Please convert the listing below, from the line with "Task: Open issue #1947 link" up to and including the line with "pos(419,46)", into a JSON list of strings with one string per line and no blank lines. Leave the pictures out of your answer.

- _EXTRACTED MATERIAL_
■ ■ ■ ■ ■ ■ ■
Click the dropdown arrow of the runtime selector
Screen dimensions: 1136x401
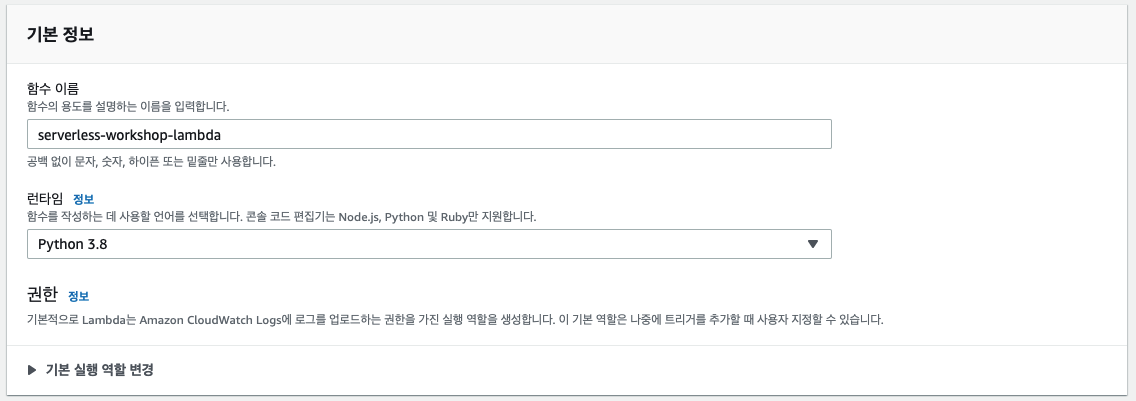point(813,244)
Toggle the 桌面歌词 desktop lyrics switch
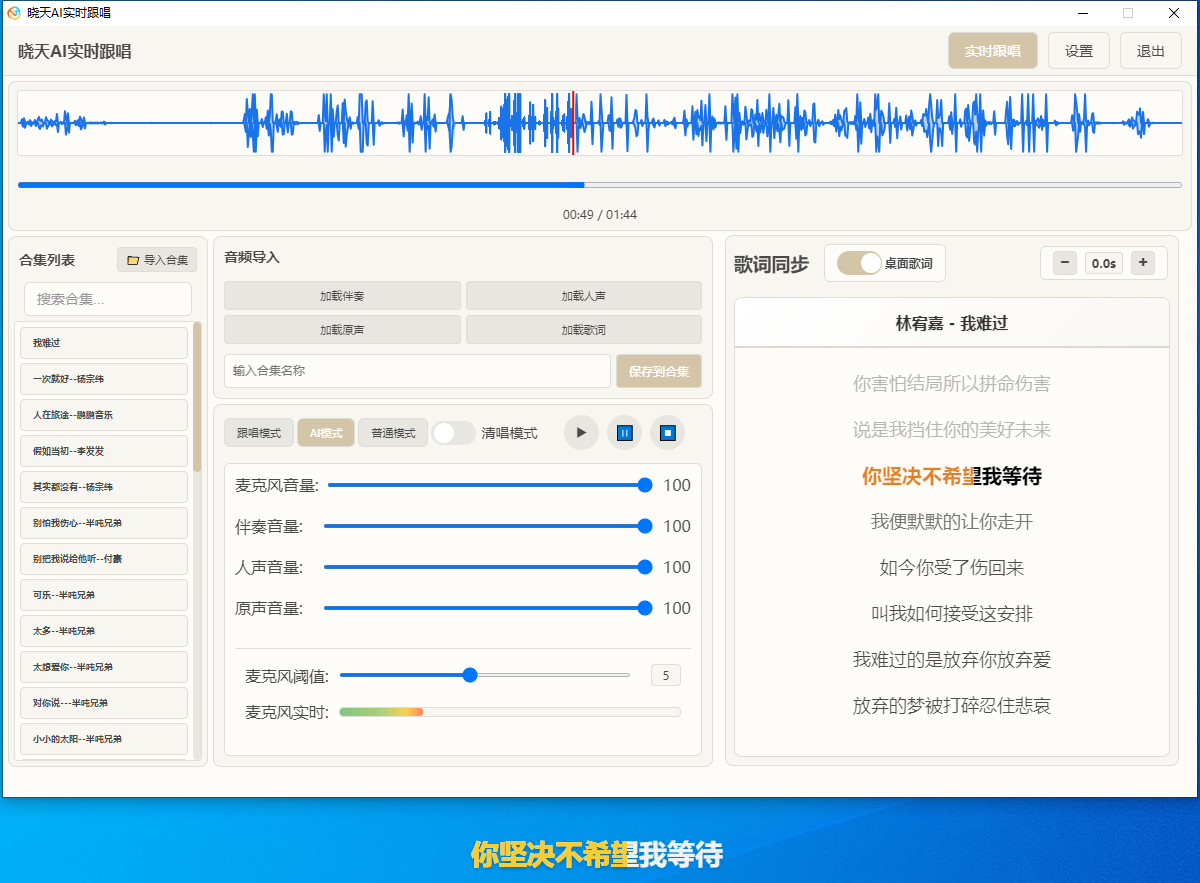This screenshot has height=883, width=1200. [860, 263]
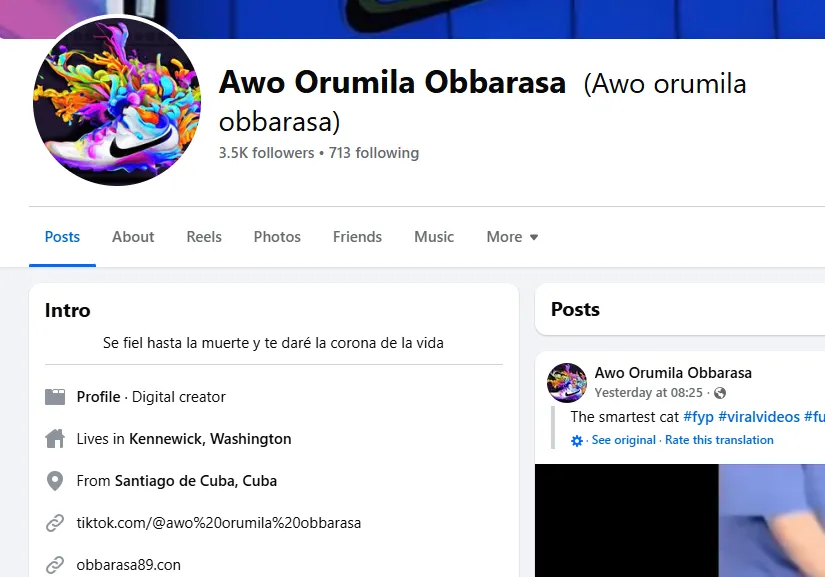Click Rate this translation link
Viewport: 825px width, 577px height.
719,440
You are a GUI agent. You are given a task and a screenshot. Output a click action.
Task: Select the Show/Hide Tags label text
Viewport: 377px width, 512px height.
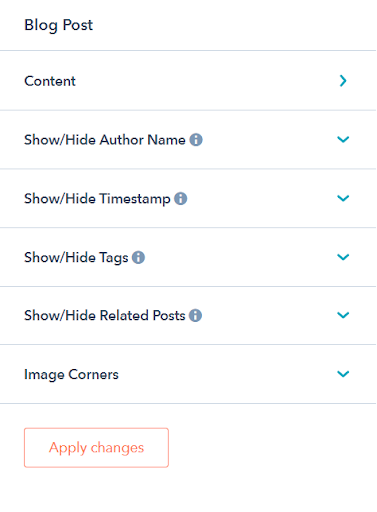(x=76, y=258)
■ ■ ■ ■ ■ ■ ■
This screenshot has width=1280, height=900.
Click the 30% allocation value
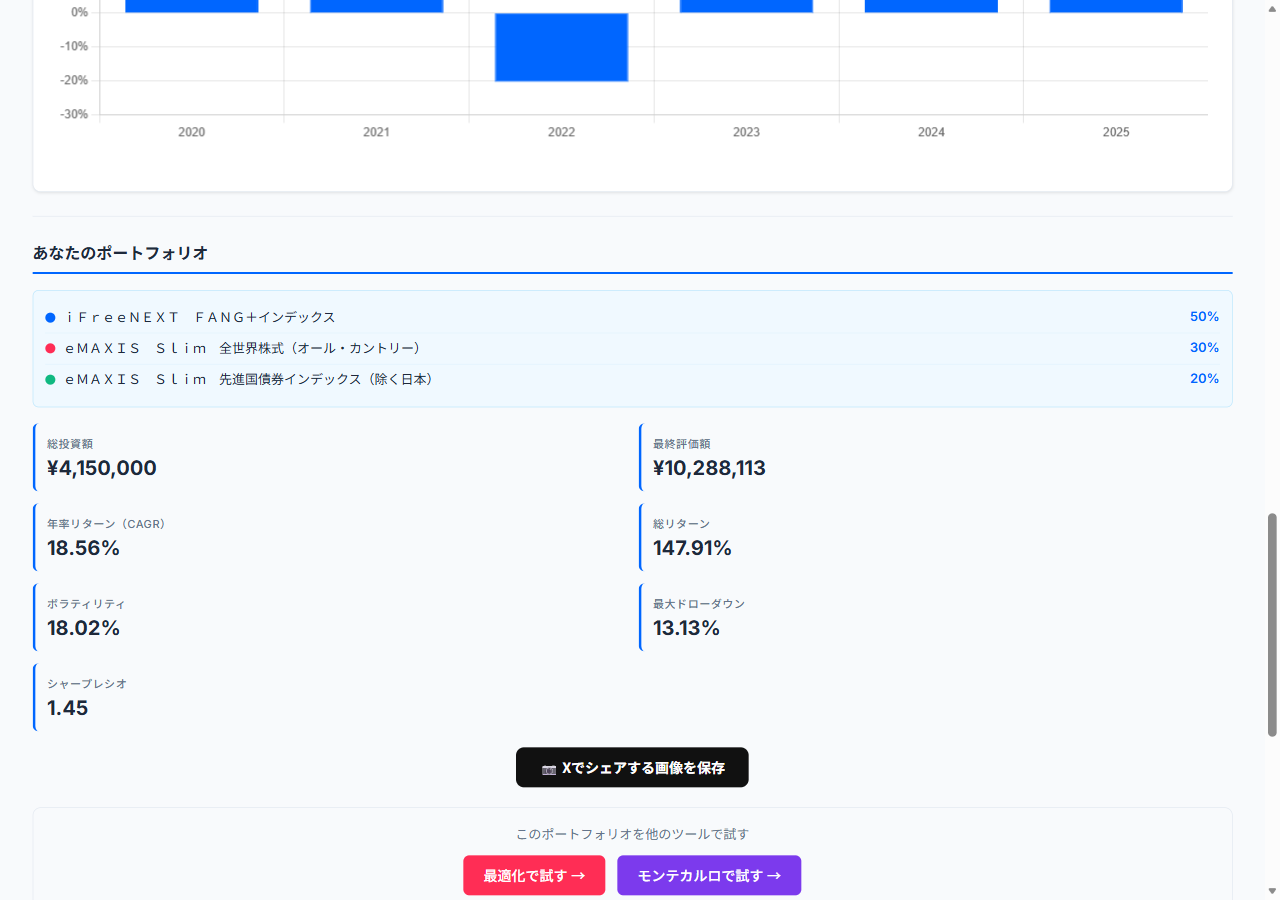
■ ■ ■ ■ ■ ■ ■
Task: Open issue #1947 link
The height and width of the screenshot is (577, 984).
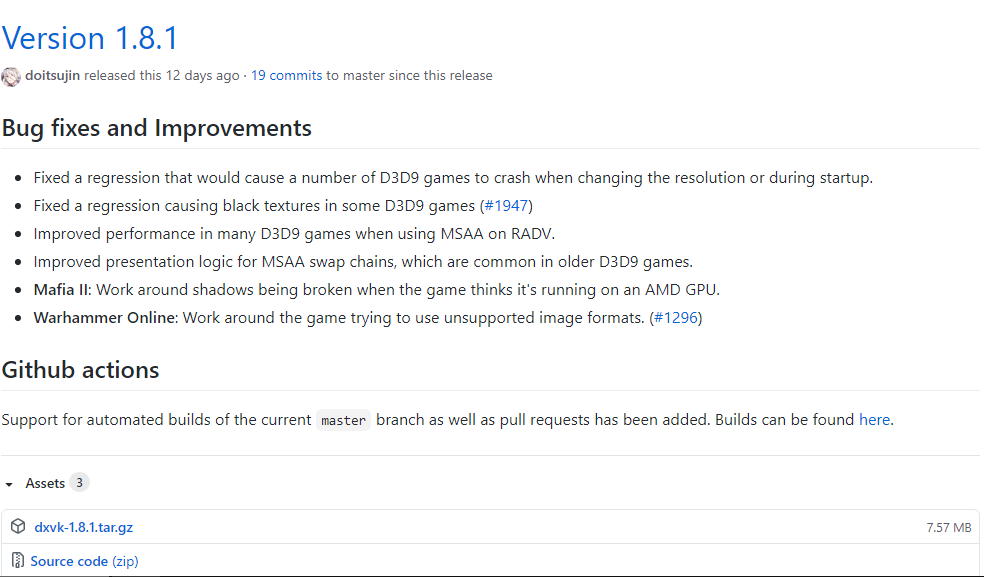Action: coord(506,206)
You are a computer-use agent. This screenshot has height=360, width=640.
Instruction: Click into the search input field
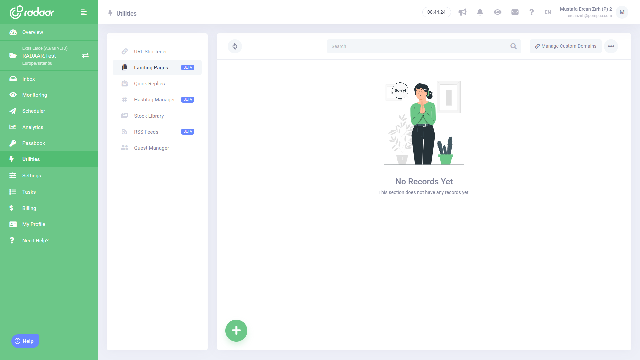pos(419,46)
■ ■ ■ ■ ■ ■ ■
- _SOLUTION_
[
  "Task: Open issue #1947 link",
  "The height and width of the screenshot is (577, 984).",
  "Action: coord(506,206)",
  "You are a computer-use agent. This screenshot has height=360, width=640.",
  "Instruction: Click into the search input field",
  "pos(419,46)"
]